Resonansi Kontemplasi

141 72 125
                                    

"Kali ini, gue yakin massa yang turun bakalan bener-bener banyak banget. Sampe rasanya gue skeptis kalau nantinya demo gak akan berujung anarkis."

Suara Radit menggema di tengah bising jalanan malam kota. Lalu lalang kendaraan dengan nyaring mesin dan klakson kala ditekan saling sahut-menyahut seakan hanyut dalam bincang tanpa bahasa. Entah sudah berapa lama mereka terduduk dengan cakap-cakap ringan di kedai sate Mas Yunus, akan tetapi salah seorang yang mereka tunggu tak kunjung tandang, sampai larut mereka dalam bincang-bincang. "Memangnya kapan demo di sini gak berujung anarkis?"

Jagat membuang napas panjang. "Sebetulnya, kita gak butuh massa banyak, melainkan vokal yang bergejolak," tuturnya, "Rusak, Dit.
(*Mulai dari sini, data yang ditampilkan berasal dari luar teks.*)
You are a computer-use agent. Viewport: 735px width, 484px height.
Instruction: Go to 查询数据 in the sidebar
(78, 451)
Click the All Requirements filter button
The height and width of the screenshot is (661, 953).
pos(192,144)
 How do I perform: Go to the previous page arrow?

Sudah koyak. Saya enggak mau kalau sampai demonstrasi nanti ramai sebab massa jadikan itu sebagai ajang eksistensi, alih-alih suarakan aspirasi."

Sekonyong-konyong Mas Yunus duduk di sampingnya. Dengan kaus oblong hijau dan celana hitam yang membaluti tubuh cungkringnya, ia menggerakan kepala ke kanan dan ke kiri, merenggangkan otot-otot yang sedari tadi bekerja tanpa henti. "Demo lagi ... demo lagi .... Ada-ada aja kelakuan mereka yang menjabat itu."
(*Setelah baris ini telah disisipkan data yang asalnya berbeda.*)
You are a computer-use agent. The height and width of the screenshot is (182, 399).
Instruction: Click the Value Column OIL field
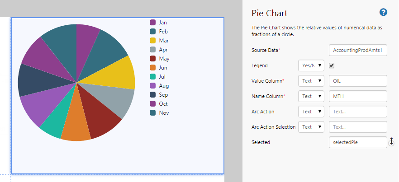click(358, 81)
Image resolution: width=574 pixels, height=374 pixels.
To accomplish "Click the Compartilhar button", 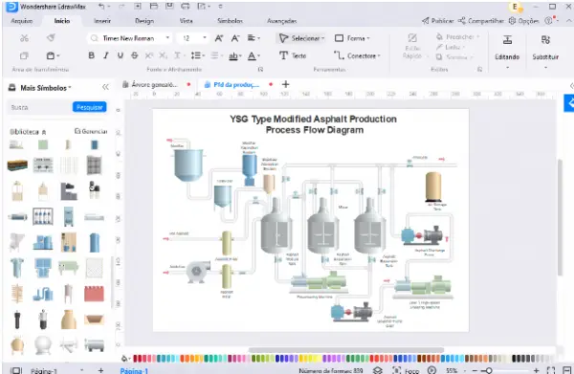I will coord(482,21).
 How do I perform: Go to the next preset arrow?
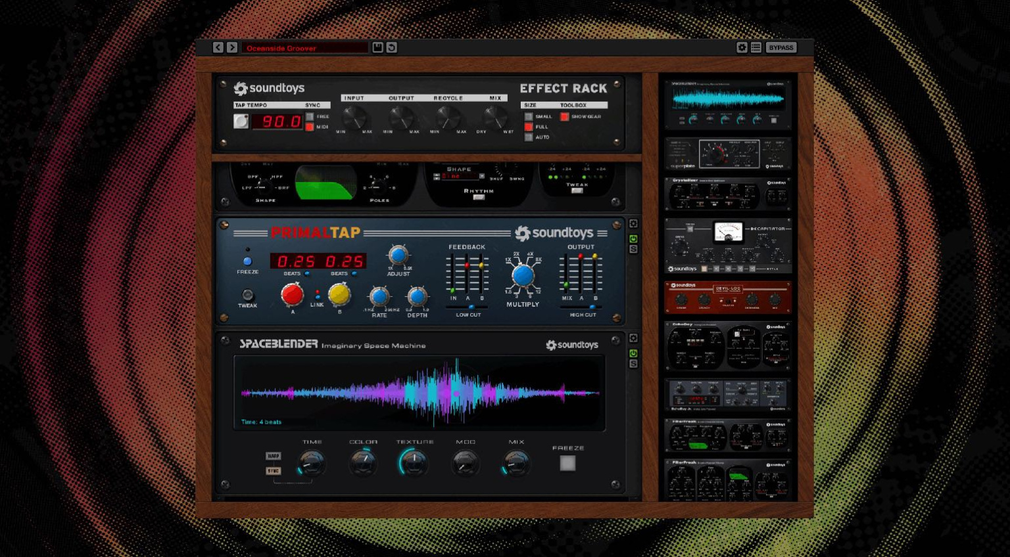(232, 47)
Jagat terkekeh kecil, "Ya mau bagaimana lagi, Mas Yunus? Orang-orang yang katanya terdidik itu kalau enggak bikin menggelitik ya bikin kita merasa tercekik."

"Pendidikan, ya ...." Mas Yunus mengangguk-anggukan kepala seraya mengeluarkan sebungkus rokok dan korek dari sakunya. Disundutnya rokok tersebut pada api yang keluar dari korek merahnya sebelum ia cumbu rokok tersebut. Dengan mata yang memberikan isyarat tawaran, diberikannya bungkus rokok itu silih berganti pada Jagat dan Radit sebelum akhirnya mereka ikut merokok bersama. "Apa pentingnya pendidikan kalau moral enggak tertanam? Gelar-gelar yang mereka punya itu enggak ada artinya kalau tindak-tanduk masih kayak maling begitu. Enggak lebih dari pencopet, pencuri."

"Mending jadi tukang sate aja kayak saya," sambung Mas Yunus. Sebuah kurva lengkung terbentuk di bibir Jagat. Kepulan asap yang keluar dari mulut jejaka itu merambat seolah tak kenal sendat. Netranya tiada henti menatap sepatu lusuh yang entah sudah berapa minggu tak terbasuh itu lekat-lekat.

"Iya, Mas Yunus kalau ditawarin kuasa jangan mau. Mending jadi tukang sate aja ya, Mas," ucap Radit seraya terkekeh kecil.

"Siap, Mas Radit. Kalau punya juga saya bakal berprinsip lah, amanah. Enggak kayak mereka yang enggak punya prinsip."

Jagat menegadah begitu kalimat terucap dari lisan Mas Yunus. "Mereka itu sebetulnya bukan enggak punya prinsip, Mas, hanya saja takut enggak berkecukupan, takut kalau harus kekurangan," ucapnya, "gaya hidup hedonis itu mengikuti kuasa yang dipunya. Selain dari nafsu dan egoisme, menurut saya orang-orang rakus itu juga masih terhegemoni budaya feodal dan berpikir bahwa dengan memiliki kekuasaan, mereka bisa melakukan apa saja."

"Udah gitu hukum di negara kita juga kurang adil. Lamanya penjara enggak sebanding sama apa yang mereka ambil," kata Radit sebelum kembali menghisap rokoknya.

"Itu kenapa hukum harus disupremasi, bukan malah runcing ke bawah tapi tumpul ke atas," timpal Jagat dengan senyum tipis yang tergurat.

Tiada cakap beberapa saat. Ketiga pria itu seperti sedang tersedot kontemplasi dalam ruang tanpa batas dengan keterbatasan yang dipunya. Dengan batang rokok yang kian memendek di antara bibir-bibirnya, Jagat menatap awang-awang tak berbintang. Pekat obsidian itu menatap lekat kelam tawang. Terindra pendar bulan tertutup awan-awan.

Detak tiap detik dientak gaduh kendaraan penaka cipta tempik. Suara mesin-mesin yang terus melaju terdengar kian memekik. Malam ini tiada hujan rintik, kesejukan dirasa dari angin yang kerap kali tandang menyapa. Pepohonan berlambaian, menggoyangkan ranting pun juga daunnya yang tampak lebat melekat.